SAIA welcomes FSB’s Retail Distribution Review

14 November 2014 Adv Suzette Olivier, SAIA

The SAIA confirmed today that it welcomed the release of the Financial Services Board’s (FSB) Retail Distribution Review (RDR). The paper proposes 55 policy decisions that will be considered by a SAIA RDR Task Team. The SAIA’s Adv Suzette Olivier confirmed that this paper is in line with the new outcomes-based approach to regulation of the FSB created on an activity, risk-based and proportionate model of regulation. The deadline for comments on the document is 2 March 2015.

“The SAIA supports the ultimate aim of RDR, which is to improve customer confidence in the financial services industry,” says Adv Suzette Olivier.

She said that the document is consistent with the National Treasury’s (NT) policy objective
to promote better access for South Africans to affordable insurance products. The RDR proposes additional consultation and technical work to be undertaken to determine appropriate remuneration for product suppliers and intermediaries serving low income customers.

One of the key structural changes is an enhanced responsibility placed on product suppliers. This is to ensure the delivery of the Treating Customers Fairly (TCF) outcomes by product suppliers for their chosen distribution channels.

Additional structural changes are proposed on advice, intermediation, sales activities, ongoing product maintenance and servicing, aggregation and comparison services, services to product suppliers such as binders and other outsourcing activities, renumeration for these activities and the related impact on the distribution of financial products. The paper confirmed that the current commission caps would be reviewed. The current maximum commission payable in the short-term insurance industry is 12.5% on motor and 20% of premium for all other classes. A further policy recommendation is the introduction of a product advice fee which will not be regulated and may be upfront or ongoing. Associations may however publish benchmark guidelines to assist consumers when the fee with advisers is agreed upon.

The three types of advisers proposed are:

? Independent Financial Advisers (IFA) offering advice on multiple products free of product supplier influence;
? Multi-tied Financial advisers who will be required to be licensed in their own right to provide advice on a range of products from product suppliers; and
? Tied advisers restricted to providing advice on the products limited to one supplier or group only.

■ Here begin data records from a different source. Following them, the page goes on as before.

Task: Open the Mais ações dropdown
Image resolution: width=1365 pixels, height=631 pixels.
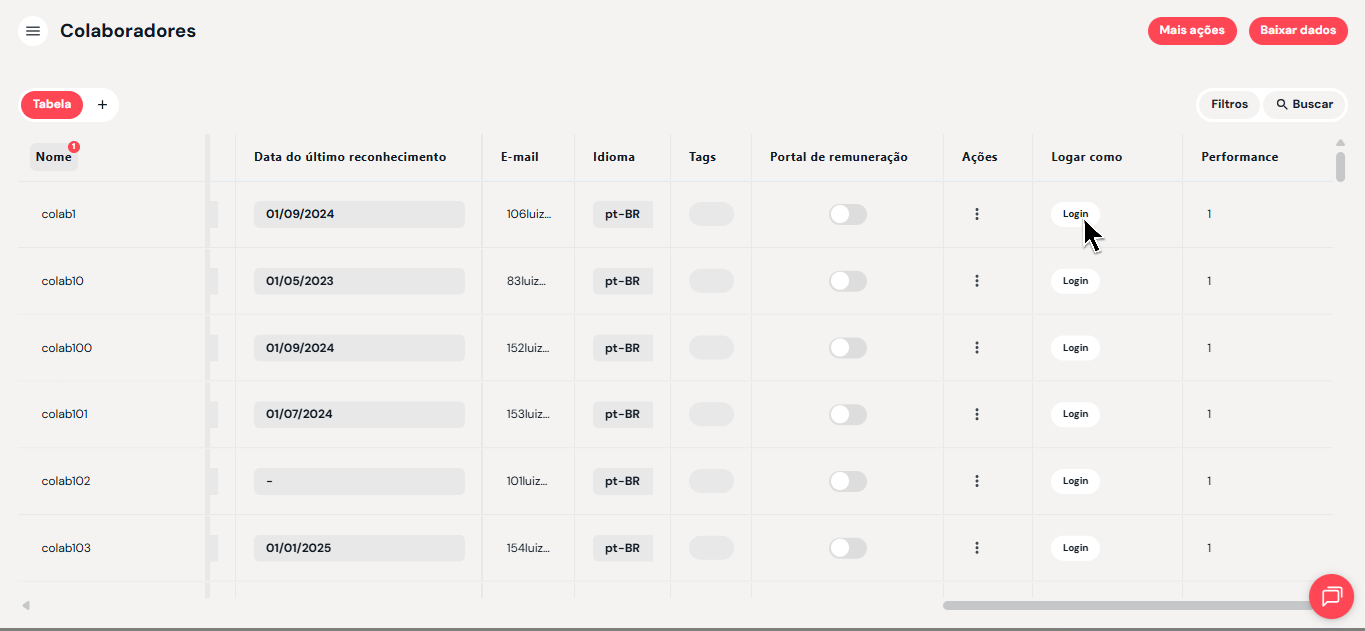Action: point(1192,31)
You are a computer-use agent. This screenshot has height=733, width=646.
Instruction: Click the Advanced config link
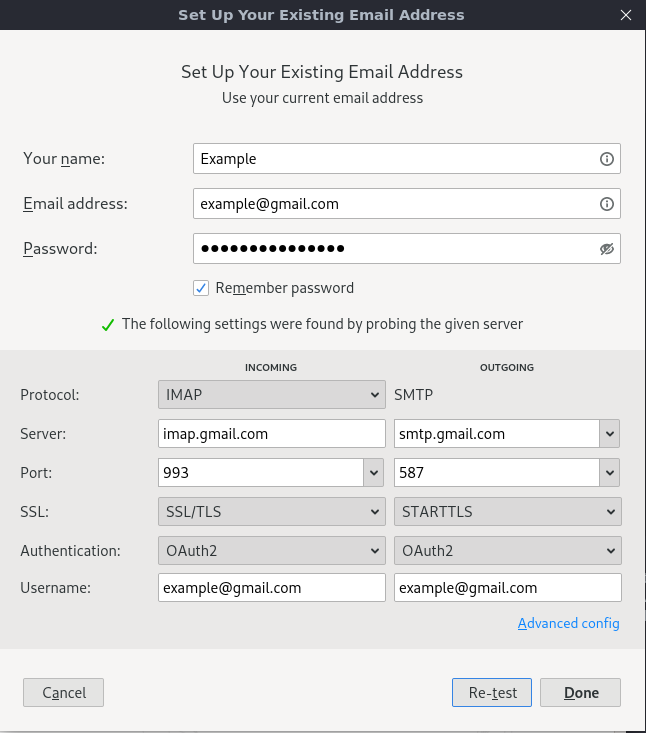click(x=568, y=623)
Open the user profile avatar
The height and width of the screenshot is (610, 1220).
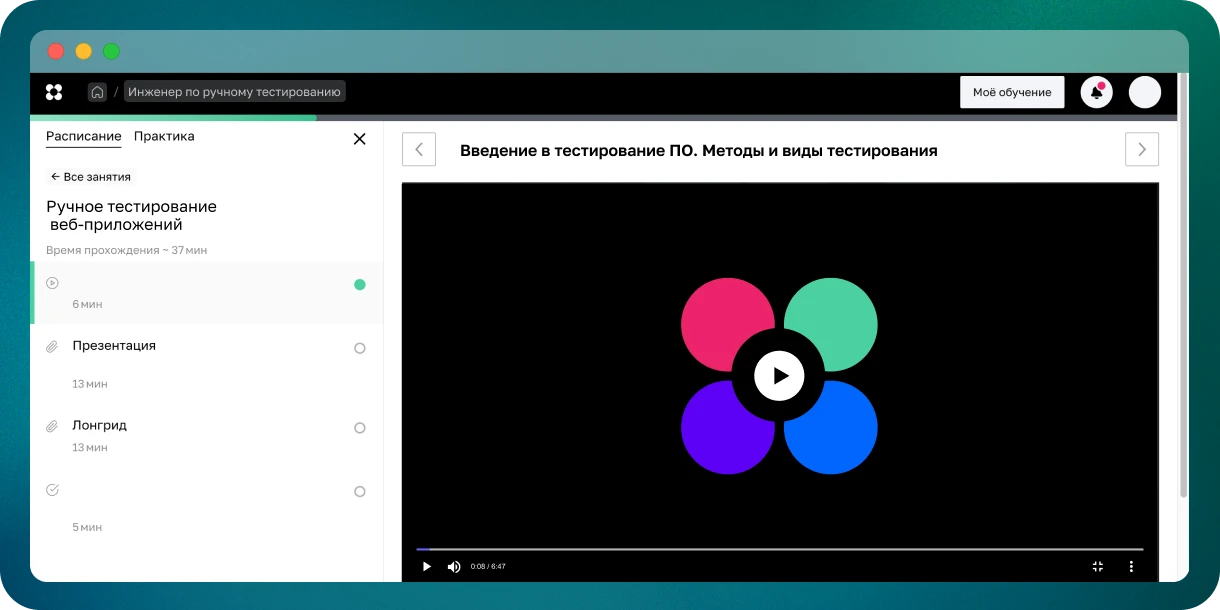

In addition to reviewing the current commission caps, further regulated pricing caps are proposed for binder fees and outsourcing fees payable to advisers.

Adv. Olivier said that the paper confirmed the FSB’s support of “sustainable business models to deliver fair customer outcomes over the long term”.

In addition, the RDR also puts forward proposals to address the inherent conflict of interest in the current model that results in the potential for adviser remuneration to distort customer outcomes.

“The insurance industry is currently undergoing extensive regulatory reform to bring South Africa in line with international standards such as the G20 standards and the core principles adopted by the International Association of Insurance Supervisors. The phased- in approach and transitional periods proposed by the FSB will allow the industry to put in place plans to modify business relationships and models to implement the changes, which are welcomed,” says Adv. Olivier.

“The SAIA under the leadership of our Chairman, Mr Themba Gamedze, is engaging with the FSB and the NT, as we partner towards effective and appropriate regulation of our industry,” says Adv. Olivier.